What is Assisted Ring Pull Up?
An Assisted Ring Pull Up is an easy ring-based pull movement where you reduce load with foot support while pulling your chest to the rings. It mainly targets the latissimus, biceps, shoulders and upper back, and is ideal for beginners building pulling strength and control.
How to Do Assisted Ring Pull Up
- Set ring height: Adjust rings to about shoulder height and check they hang evenly with straps secure before starting.
- Assume stance: Stand slightly in front of the rings, grip them palms forward, squat until shoulders and hips are under the rings, feet flat.
- Engage shoulders: Depress and retract shoulder blades, stick your chest out, and brace your core to protect the shoulders and spine.
- Pull to rings: Drive elbows down and back while rotating wrists inward, pulling your chest toward the rings with elbows close to your sides.
- Lower with control: Slowly extend elbows and lower to the start position for 2–4 seconds, maintaining shoulder stability and avoiding momentum.
Muscle Groups
Biceps, Shoulders, Forearm, Latissimus, Back
Description
Set the rings to approximately shoulder height. Stand slightly in front of the rings, and grip them with palms facing forward. Squat down so your shoulders and hips are directly underneath the rings, knees bent in front of you and feet flat.Initiate the movement by depressing your shoulders and sticking your chest out.
Drive your elbows forward and down, rotating the wrists inward, as you pull your chest to the rings. Keep your elbows close to your sides, driving them behind you.
Squeeze at the top, lower with control and repeat for repetitions.
Movement Group
Pull
Required Equipment
Rings
Progressions and Regressions
- Assisted Ring Pull Up (current)
- Band Assisted Pull Up
- Pull Up
- Close Grip Pull Up
- Wide Grip Pull-Up
Frequently Asked Questions
What are the main benefits of Assisted Ring Pull Ups?

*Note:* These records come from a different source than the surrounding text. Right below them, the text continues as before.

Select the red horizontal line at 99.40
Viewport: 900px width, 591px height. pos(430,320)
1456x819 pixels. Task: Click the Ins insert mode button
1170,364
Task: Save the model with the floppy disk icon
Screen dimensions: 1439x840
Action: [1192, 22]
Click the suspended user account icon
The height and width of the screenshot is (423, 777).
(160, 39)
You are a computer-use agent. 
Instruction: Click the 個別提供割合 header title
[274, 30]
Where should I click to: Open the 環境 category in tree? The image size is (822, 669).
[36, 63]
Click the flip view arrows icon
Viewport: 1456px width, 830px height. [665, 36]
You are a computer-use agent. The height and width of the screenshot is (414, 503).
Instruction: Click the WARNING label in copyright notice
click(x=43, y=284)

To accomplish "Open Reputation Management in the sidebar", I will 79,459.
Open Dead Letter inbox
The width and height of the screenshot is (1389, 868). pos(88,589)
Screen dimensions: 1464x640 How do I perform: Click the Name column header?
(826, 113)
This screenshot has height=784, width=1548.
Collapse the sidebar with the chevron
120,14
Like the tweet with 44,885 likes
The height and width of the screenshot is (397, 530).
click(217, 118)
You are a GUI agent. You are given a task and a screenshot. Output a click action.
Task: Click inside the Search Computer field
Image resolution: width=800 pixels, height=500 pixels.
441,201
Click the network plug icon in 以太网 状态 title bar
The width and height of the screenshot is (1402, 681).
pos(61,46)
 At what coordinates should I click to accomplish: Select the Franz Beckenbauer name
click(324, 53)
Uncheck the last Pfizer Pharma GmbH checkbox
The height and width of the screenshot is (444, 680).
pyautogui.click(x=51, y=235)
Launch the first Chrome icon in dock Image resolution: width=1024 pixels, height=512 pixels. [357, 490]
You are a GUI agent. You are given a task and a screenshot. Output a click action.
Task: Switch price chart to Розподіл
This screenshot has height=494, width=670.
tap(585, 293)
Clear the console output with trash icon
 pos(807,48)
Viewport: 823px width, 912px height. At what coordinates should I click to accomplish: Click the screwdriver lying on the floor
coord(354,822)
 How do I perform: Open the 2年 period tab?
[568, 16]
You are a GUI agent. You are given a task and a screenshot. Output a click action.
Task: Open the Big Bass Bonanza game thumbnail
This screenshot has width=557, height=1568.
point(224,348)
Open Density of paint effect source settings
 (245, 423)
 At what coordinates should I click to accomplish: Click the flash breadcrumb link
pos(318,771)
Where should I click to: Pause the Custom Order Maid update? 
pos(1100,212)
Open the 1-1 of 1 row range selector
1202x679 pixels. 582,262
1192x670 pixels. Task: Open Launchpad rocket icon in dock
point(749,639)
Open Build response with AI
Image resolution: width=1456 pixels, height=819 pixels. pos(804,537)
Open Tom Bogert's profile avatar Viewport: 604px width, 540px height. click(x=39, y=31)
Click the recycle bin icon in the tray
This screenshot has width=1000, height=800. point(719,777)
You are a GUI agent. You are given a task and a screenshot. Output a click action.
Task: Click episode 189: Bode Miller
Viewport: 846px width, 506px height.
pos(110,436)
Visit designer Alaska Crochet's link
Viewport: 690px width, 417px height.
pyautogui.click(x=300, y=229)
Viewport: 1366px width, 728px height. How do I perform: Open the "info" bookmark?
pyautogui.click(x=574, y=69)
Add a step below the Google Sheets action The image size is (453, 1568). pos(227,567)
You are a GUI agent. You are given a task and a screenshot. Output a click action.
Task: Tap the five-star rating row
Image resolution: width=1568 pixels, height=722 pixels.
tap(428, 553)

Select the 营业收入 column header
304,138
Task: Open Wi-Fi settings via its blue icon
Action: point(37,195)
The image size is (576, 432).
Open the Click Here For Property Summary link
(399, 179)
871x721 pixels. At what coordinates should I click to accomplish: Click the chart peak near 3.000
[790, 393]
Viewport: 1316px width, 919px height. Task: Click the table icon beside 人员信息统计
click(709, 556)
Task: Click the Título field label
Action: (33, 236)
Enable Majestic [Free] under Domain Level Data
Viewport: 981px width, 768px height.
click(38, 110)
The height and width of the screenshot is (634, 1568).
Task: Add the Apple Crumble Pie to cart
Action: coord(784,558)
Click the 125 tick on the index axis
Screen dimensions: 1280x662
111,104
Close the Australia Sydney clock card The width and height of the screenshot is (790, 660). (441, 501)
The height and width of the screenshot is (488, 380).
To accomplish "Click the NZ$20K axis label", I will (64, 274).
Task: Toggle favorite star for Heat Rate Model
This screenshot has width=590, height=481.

Assisted Ring Pull Ups build foundational pulling strength, improve scapular control, and develop shoulder and core stability. They allow beginners to learn ring mechanics and progress toward unassisted pull-ups with lower injury risk.
What common mistakes should I avoid when doing Assisted Ring Pull Ups?
Avoid shrugging the shoulders, using excessive momentum, flaring elbows wide, and letting the hips sag. Maintain scapular depression, a braced core, and controlled tempo to protect the shoulders and get full range of motion.
How do I progress from Assisted Ring Pull Ups or find alternatives?
Reduce assistance by moving feet back, raise ring height, add eccentric-only reps, or try negative pull-ups and band-assisted pull-ups. Once stronger, work toward full ring pull-ups and weighted variations for continued progress.